Dilys Elwyn-Edwards, who died aged 93 on January 13, was the fastidious doyenne of Welsh musicians and the composer of some of the finest songs in the Welsh language. Born on August 19, 1918, in Dolgellau, Meirionethshire’s county town nestling among the southern slopes of Snowdonia, she was always terribly keen to preserve a sense of enigma about her actual age and date of birth, and partly for this reason forbade any celebrations of her anniversary even when, at 85 in 2003 and later at 90 in 2008, all the great singers in Wales were anxious and ready to do so. But she had been equally strict in rejecting a 75th cornucopia in 1993 and was content simply to write some new music if suitably moved by a combination of artists, poetry and venue. More seriously, behind this reluctance was a genuine sense of personal modesty, or perhaps restraint, which instinctively eschewed a lot of unnecessary public fuss. At the same time she had a keen awareness of her true worth and was grateful for any genuine attention paid her and thus relished an unexpected Indian summer of frequent performances and recordings by a new generation of singers which included Rebecca Evans, Helen Field, Shân Cothi, Bryn Terfel, Gwyn Hughes Jones, Rhys Meirion, Jeremy Huw Williams and even the young Charlotte Church.

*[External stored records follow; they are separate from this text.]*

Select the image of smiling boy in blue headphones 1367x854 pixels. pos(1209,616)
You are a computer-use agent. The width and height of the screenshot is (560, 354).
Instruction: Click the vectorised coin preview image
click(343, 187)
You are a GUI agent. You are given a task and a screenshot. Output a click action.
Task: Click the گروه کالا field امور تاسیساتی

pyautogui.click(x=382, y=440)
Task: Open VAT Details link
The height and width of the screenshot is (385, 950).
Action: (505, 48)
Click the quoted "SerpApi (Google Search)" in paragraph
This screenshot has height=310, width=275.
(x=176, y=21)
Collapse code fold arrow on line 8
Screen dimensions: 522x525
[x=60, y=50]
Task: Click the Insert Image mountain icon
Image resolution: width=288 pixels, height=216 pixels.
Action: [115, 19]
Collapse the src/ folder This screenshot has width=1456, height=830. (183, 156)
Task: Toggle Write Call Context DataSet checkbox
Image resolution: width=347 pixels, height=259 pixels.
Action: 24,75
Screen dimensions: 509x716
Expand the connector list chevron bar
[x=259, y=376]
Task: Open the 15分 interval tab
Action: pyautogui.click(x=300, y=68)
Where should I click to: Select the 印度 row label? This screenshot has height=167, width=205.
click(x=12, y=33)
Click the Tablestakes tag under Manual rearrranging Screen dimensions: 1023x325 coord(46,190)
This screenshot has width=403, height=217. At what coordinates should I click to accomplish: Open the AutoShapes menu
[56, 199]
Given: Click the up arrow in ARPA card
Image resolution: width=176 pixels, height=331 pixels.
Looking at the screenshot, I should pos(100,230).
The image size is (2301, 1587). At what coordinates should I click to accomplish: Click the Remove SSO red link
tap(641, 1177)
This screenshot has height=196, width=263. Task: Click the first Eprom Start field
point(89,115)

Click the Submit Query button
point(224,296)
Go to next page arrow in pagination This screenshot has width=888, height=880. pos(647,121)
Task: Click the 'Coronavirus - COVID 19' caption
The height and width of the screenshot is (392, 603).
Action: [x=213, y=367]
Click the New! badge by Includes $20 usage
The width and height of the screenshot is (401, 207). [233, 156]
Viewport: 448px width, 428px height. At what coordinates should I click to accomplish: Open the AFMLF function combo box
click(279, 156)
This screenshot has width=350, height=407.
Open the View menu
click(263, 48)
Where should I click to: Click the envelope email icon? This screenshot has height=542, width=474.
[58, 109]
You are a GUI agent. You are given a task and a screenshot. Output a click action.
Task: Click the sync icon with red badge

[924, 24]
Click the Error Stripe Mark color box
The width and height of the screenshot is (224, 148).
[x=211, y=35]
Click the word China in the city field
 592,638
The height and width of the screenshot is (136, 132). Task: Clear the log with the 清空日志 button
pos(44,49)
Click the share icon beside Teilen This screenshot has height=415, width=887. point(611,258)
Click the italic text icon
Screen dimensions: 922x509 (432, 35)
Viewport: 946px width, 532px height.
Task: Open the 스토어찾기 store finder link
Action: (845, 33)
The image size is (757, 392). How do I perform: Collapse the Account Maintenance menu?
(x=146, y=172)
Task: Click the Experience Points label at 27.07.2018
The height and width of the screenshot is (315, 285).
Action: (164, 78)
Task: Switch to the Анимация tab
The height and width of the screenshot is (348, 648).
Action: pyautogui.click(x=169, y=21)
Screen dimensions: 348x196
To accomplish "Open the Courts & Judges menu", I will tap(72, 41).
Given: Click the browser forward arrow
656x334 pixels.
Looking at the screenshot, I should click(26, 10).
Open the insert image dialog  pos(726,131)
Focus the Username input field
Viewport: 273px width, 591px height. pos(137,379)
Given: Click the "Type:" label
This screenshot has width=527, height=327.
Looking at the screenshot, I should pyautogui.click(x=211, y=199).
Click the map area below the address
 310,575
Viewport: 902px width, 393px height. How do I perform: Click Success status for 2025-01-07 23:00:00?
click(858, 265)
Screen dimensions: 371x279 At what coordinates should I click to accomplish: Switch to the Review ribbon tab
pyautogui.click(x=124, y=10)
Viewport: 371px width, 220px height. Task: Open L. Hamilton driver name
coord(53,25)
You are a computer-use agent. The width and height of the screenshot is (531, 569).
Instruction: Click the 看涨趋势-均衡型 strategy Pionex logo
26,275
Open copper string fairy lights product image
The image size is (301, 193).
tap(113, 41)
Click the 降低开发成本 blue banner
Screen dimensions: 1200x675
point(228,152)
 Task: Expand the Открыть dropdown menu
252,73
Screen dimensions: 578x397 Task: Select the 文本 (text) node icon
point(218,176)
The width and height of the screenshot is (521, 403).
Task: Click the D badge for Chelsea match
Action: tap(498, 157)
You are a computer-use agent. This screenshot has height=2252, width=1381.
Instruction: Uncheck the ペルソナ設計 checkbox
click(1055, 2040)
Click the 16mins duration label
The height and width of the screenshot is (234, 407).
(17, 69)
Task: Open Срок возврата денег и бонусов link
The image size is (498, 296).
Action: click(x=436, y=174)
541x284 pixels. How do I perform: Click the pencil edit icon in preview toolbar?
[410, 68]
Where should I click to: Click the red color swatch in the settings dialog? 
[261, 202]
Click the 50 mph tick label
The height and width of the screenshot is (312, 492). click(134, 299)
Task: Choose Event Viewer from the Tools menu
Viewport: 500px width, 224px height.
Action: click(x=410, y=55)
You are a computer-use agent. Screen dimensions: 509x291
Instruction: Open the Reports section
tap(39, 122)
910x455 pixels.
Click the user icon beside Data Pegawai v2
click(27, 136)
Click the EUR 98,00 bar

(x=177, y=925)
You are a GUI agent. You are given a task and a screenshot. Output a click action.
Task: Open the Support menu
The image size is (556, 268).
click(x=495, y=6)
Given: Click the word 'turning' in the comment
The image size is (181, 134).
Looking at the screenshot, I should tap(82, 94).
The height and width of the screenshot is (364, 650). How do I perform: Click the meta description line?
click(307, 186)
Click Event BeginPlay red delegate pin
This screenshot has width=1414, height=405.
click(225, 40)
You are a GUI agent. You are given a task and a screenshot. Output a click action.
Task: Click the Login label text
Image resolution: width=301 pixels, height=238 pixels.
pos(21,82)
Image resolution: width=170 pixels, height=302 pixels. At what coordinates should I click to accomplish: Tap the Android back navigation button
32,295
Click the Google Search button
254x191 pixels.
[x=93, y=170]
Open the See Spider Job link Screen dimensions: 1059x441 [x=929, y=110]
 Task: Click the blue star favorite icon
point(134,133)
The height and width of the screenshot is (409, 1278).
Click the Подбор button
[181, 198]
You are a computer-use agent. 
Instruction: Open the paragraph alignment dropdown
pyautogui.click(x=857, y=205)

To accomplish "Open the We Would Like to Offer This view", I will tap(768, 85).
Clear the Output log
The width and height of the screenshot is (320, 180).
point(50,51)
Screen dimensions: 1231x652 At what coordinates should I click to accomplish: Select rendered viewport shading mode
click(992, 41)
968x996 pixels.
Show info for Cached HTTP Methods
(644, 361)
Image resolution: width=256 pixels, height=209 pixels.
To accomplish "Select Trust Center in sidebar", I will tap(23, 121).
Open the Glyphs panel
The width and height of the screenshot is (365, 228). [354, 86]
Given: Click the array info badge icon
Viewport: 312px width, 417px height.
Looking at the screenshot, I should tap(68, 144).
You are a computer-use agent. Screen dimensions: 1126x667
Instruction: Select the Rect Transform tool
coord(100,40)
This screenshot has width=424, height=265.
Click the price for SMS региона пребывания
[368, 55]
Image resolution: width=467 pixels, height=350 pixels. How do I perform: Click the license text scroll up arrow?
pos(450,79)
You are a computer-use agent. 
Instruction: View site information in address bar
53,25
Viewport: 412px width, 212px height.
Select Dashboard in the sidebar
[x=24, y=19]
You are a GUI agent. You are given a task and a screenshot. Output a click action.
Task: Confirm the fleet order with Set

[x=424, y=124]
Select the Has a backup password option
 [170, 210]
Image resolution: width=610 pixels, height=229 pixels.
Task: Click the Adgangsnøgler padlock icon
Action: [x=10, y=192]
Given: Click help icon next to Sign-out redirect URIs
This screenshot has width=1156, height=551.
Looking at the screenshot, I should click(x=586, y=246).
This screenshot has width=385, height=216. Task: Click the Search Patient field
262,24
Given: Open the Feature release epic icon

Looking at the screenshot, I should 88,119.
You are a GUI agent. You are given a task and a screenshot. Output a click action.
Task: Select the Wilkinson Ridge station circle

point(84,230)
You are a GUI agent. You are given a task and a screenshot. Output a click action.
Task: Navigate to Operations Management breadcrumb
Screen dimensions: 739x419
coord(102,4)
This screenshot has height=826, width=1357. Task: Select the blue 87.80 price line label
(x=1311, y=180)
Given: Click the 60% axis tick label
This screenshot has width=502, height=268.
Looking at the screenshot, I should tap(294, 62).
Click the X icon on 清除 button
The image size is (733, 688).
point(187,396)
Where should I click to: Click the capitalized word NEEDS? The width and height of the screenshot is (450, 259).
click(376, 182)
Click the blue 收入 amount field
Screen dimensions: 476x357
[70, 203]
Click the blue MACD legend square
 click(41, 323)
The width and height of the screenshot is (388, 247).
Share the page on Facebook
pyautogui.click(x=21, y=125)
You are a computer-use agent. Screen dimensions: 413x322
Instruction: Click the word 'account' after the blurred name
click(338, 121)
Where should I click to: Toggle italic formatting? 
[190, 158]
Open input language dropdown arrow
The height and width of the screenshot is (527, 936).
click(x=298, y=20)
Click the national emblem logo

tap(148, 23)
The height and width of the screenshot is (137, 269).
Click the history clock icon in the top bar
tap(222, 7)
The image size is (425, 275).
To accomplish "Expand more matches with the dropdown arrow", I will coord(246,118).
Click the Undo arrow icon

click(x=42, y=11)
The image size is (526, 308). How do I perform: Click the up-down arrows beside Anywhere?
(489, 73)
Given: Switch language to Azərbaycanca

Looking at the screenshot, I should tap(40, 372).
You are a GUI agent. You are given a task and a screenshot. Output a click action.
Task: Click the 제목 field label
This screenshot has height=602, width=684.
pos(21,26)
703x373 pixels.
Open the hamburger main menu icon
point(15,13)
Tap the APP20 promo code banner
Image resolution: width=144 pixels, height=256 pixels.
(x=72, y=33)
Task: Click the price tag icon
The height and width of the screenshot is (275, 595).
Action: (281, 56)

She studied initially at the celebrated Dr Williams’s School for Girls in Dolgellau where her musical instincts were sensitively nurtured. She turned down a scholarship to Girton College, Cambridge, in favour of one to the University College of South Wales and Monmouthshire (now Cardiff University) where her creative imagination was suddenly fired by a performance of Herbert Howells’s carol-anthem Here is the little door. Finding any compositional guidance at Cardiff quite stultifying, she eventually fulfilled a dream (after some wartime years of teaching back at her Dolgellau alma mater) in moving on to London and Howells himself at the Royal College of Music. Howells immediately detected a sense of modality in her writing which he thought was somehow Celtic, even if it derived in part from Delius, Warlock and Moeran among other essentially English composers. Howells himself however was to remain her musical lodestar and their personal friendship lasted the rest of his life. Dilys’s marriage to Elwyn Edwards, a London-born Presbyterian ordinand at Mansfield College, Oxford, led to an idyllic period based in that city during which she consolidated her mature musical idiom and also took organ lessons with Sir Thomas Armstrong at Christ Church Cathedral. The couple then returned to Wales and settled in Caernarfon, overlooking the Menai Straits, with Elwyn as Minister of the famous Castle Square Church and Dilys a piano tutor at nearby Bangor University, where the prolific composer William Mathias was an inspirational friend and colleague.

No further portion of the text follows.